### ARBEITSANWEISUNG
Schreibe die Zeilen der Datensätze als nummerierte Liste ohne Leerzeilen um, beginnend mit der Zeile, die „Find the location“ enthält, und endend mit dem Ende der Datensätze, beide Enden eingeschlossen.

Positionsdaten zu Wörtern und Elementen

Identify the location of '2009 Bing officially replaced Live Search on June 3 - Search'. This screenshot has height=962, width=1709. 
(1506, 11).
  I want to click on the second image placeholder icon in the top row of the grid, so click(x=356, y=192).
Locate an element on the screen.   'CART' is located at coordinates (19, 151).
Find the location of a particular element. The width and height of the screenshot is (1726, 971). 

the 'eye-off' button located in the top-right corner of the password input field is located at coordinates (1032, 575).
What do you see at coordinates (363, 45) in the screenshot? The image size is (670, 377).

### VOLLSTÄNDIGE AUSGABE
1. Find the location of a particular element. The width and height of the screenshot is (1726, 971). 
2. the 'eye-off' button located in the top-right corner of the password input field is located at coordinates (1032, 575).
3. What do you see at coordinates (363, 45) in the screenshot? The image size is (670, 377).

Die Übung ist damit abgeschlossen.